Bosco Ntaganda a été l'un des principaux artisans des violences qui ont «décimé» le nord-est de la République démocratique du Congo en 2002 et 2003, a affirmé mercredi la procureure de la Cour pénale internationale à l'ouverture du procès pour crimes contre l'humanité de l'ancien chef de guerre.

«Bosco Ntaganda était l'un des commandants les plus importants et a ordonné des attaques et la mort» de civils, a affirmé la procureure Fatou Bensouda devant la cour à La Haye : «cette affaire concerne la violence qui a décimé la région de l'Ituri, tuant des centaines de civils, en laissant des milliers vivre de rien dans la forêt».

D'une voix presque inaudible et dans sa langue natale, le kinyarwanda, l'accusé, vêtu d'une chemise blanche et d'une cravate grise rayée, a répété qu'il plaidait «non coupable de toutes les charges retenues».

Bosco Ntaganda, 41 ans, est accusé de 13 crimes de guerre et cinq crimes contre l'humanité, dont des meurtres, pillages, attaques contre des civils, viols et esclavage sexuel.

L'accusé était chef adjoint de l'état-major général des Forces patriotiques pour la libération du Congo (FPLC), milice à prédominance Hema qui visait, selon l'accusation, les populations perçues comme appartenant aux ethnies Lendu, Bira et Nande.

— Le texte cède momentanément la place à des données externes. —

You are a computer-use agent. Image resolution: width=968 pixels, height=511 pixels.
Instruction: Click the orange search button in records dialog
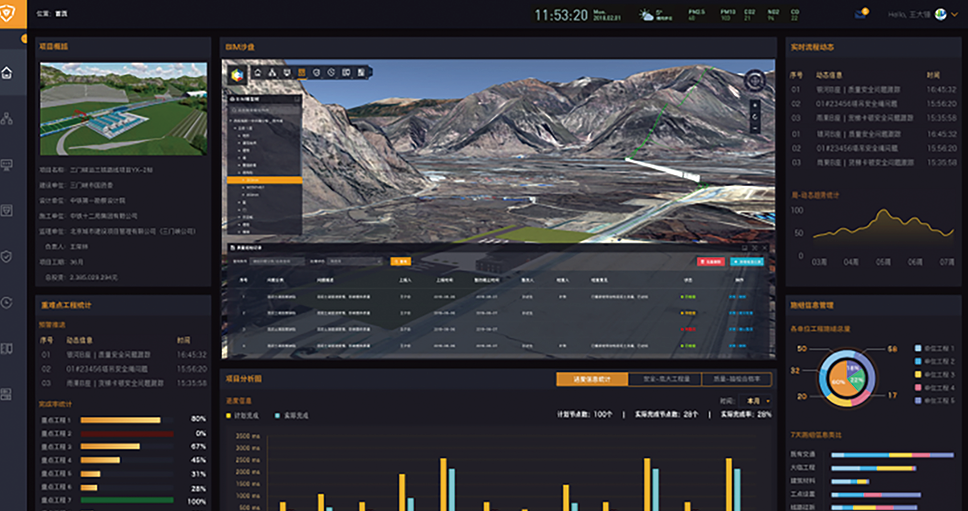tap(401, 260)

Un civil lendu, le témoin P-106, a ainsi découvert en février 2003 dans un champ de bananes les corps de sa femme et de ses quatre enfants, raconte la procureure : son jeune fils avait été éviscéré et égorgé, tout comme sa femme. Sa fille, un bébé de sept mois, avait la tête fracassée.

«Viols à grande échelle»

«La population a été traumatisée par les violences sexuelles», a ajouté Fatou Bensouda, sous le regard impassible de l'accusé, qui a gardé sa fine moustache emblématique.

M. Ntaganda est le premier accusé en droit pénal international qui doit répondre de viols et esclavage sexuel commis sur des enfants de sa propre milice.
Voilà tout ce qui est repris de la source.